#### Aim of the task
From the entries below, reproduce exactly the line containing "Task: Click the V59-V60 (62) semi-final cell", the line containing "Task: Minimize the project1 window", and every line in between, with nothing added.

#### Entries supplied
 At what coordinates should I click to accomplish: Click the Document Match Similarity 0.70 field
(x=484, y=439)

...

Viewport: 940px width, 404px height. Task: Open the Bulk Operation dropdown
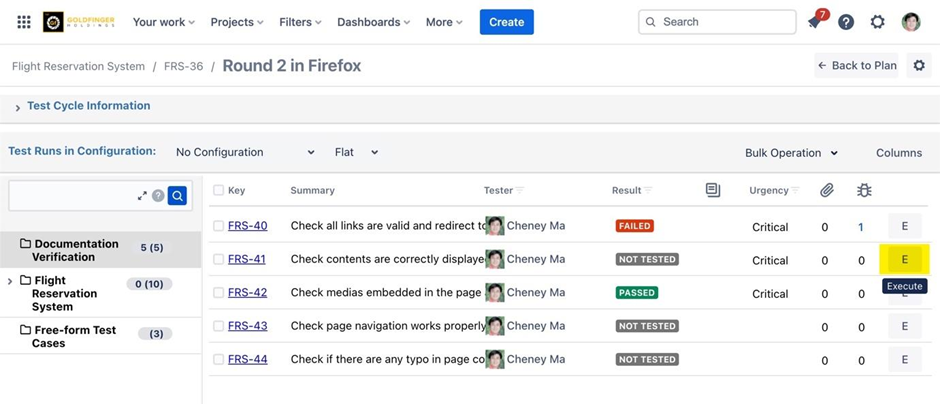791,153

* * *

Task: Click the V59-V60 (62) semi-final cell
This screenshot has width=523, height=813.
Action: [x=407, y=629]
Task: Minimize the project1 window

#### Task result
Task: Click the V59-V60 (62) semi-final cell
This screenshot has width=523, height=813.
Action: [x=407, y=629]
Task: Minimize the project1 window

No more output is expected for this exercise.